Para el islam, la más joven de las tres religiones de los pueblos descendientes de Abraham, hay muchas cosas sagradas compartidas con judíos y cristianos, y muchas de ellas se sitúan precisamente en la ciudad de Jerusalén, también su capital sagrada en cierto modo, así como su lugar de peregrinación.

A Jerusalén llegó Muhammad, según la tradición islámica, en un viaje milagroso que le llevaría allí volando en una sola noche desde la Meca, un viaje que es conocido como Isra, y desde allí también ascendió al cielo en su Meraj. Dice el Corán (17: 1): “Gloria a Él, que hizo que su sirviente viajase por la noche desde el sagrado lugar de adoración (la mezquita Haram de la Meca) al más lejano lugar de oración (la mezquita de Al-Aqsa en Jerusalén), cuyo entorno hemos bendecido para mostrarle a Él algunos de nuestros signos. Sólo Él es quién todo lo oye y todo lo ve”.

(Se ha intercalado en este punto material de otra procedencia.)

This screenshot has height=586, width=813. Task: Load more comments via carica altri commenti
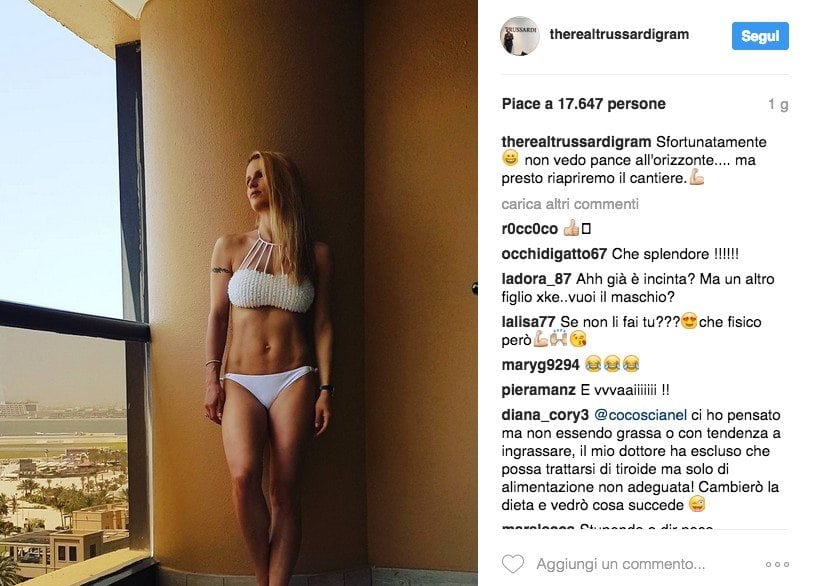[570, 204]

Muhammad recibió la orden de llevar a cabo ese viaje y fue llevado por los cielos por el arcángel Gabriel sobre un Buraq, un caballo alado, sobre el que también ascendió a los cielos durante una noche del año 621 d. C. Su viaje es considerado a la vez como un viaje material y espiritual. El lugar exacto desde el que ascendió al cielo está bajo la Cúpula de la Roca, que es uno de los monumentos religiosos más importantes de todo Oriente Medio, pero cuya construcción es muy posterior al año de la muerte del Profeta. Fue el califa omeya Abd-al-Malik ibn Marwan quien hizo erigir el santuario como un lugar de peregrinación, en una de cuyas piedras podría verse la huella en la que puso sus pies al iniciar su ascenso al cielo y de nuevo al regresar de él.

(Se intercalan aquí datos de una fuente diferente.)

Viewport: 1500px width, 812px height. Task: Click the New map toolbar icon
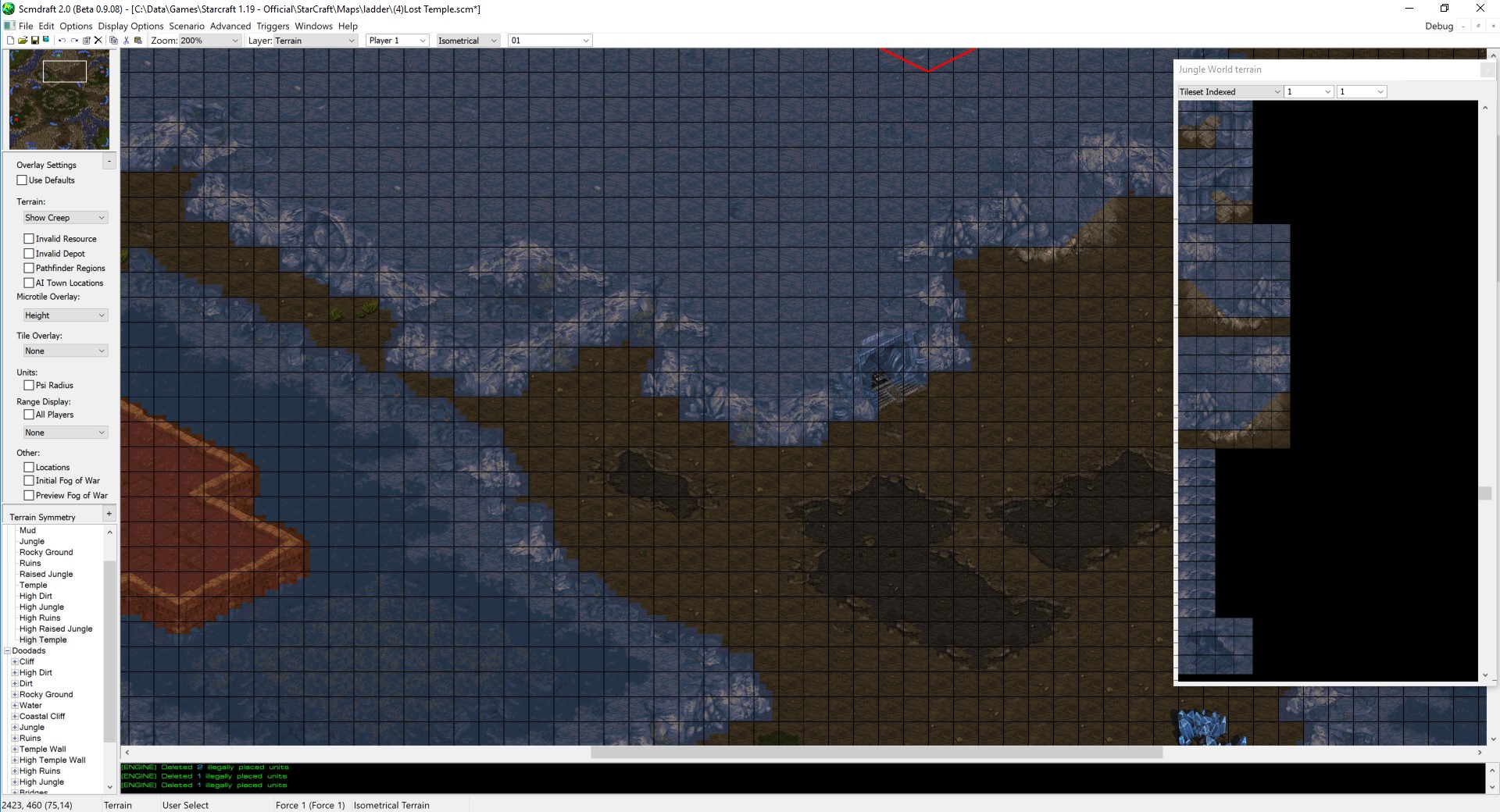10,41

Fue como consecuencia de esa milagrosa ascensión celestial como nacieron las oraciones diarias que debe recitar cada musulmán, tras haber mantenido el Profeta un encuentro con Abraham, Moisés y el mismo Jesús en el lugar en el que se alza la mezquita de Al-Aqsa, también en Jerusalén. En ese viaje Muhammad, al igual que ocurre en los relatos de los viajes celestiales en el cristianismo y el judaísmo, va traspasando distintos umbrales, custodiados por diferentes ángeles.

En el primero de los cielos Muhammad vio a un hombre muy alto. El arcángel Gabriel le explico que era Adán. “Entonces Muhammad dijo: Assalam Alaikum (que la paz sea contigo), y Adán le replicó con el mismo saludo, terminado ambos pidiéndose mutuamente perdón. Al llegar al segundo de los cielos Muhammad se encontró con Isa (Jesús) y Yahya (san Juan Bautista) y todos se saludaron diciendo Assalam Alaikum, que la paz sea con vosotros. Luego él, rezando, les pidió perdón, y ellos también rezaron por él, y luego le dijeron: “Bienvenido, ¡oh virtuoso hermano y virtuoso profeta!”(Subhani, 2006).

A comienzos de la historia del islam los musulmanes, como los judíos, rezaban en dirección a Jerusalén, y solo posteriormente cambiaron la orientación de sus rezos hacia La Meca, en el año 624. Jerusalén, a pesar de ese cambio, siguió siendo para los musulmanes el tercero de sus lugares sagrados, después de La Meca y Medina.

Judíos, cristianos y musulmanes consideran sagrada por igual la ciudad por antonomasia: Jerusalén. También comparten muchas de sus ideas y creencias y reivindican un padre común, el patriarca Abraham. Jerusalén, el yacimiento arqueológico más excavado del mundo, fue una ciudad judía, conquistada por los babilonios, los persas, los griegos, los romanos, los musulmanes, los cristianos bizantinos, los cruzados, y acabando por formar parte del dominio colonial inglés en Palestina.

Millones de personas han sentido la nostalgia de no poder volver a Jerusalén. Pero esa nostalgia ha tenido un doble rostro, el del amor y el odio. Dice el Salmo 137: “¿ Cómo podríamos cantar/ un canto de Yahveh/ en una tierra extraña?/ ¡Jerusalén, si yo de ti me olvido,/ que se seque mi diestra!// ¡Mi lengua se me pegue al paladar/ si de ti no me acuerdo,/ si no alzo a Jerusalén/ al colmo de mi gozo!// Acuérdate, Yahveh/ contra los hijos de Edom,/ del día de Jerusalén/ cuando ellos decían: ¡Arrasad,/ arrasadla hasta sus cimientos!/ Hija de Babel, devastadora, feliz quien te devuelva/ el mal que nos hiciste/ feliz quien agarre y estrelle/ contra la roca a tus pequeños”.

Tras siglos y siglos de odios y guerras, que vemos seguir vivos cada día, deberíamos darle una oportunidad a la paz y la compresión, acordándonos de ese momento en el que, acompañados por el arcángel Gabriel, Muhammad, Jesús y Juan Bautista se dieron la paz y se pidieron perdón en el Cielo.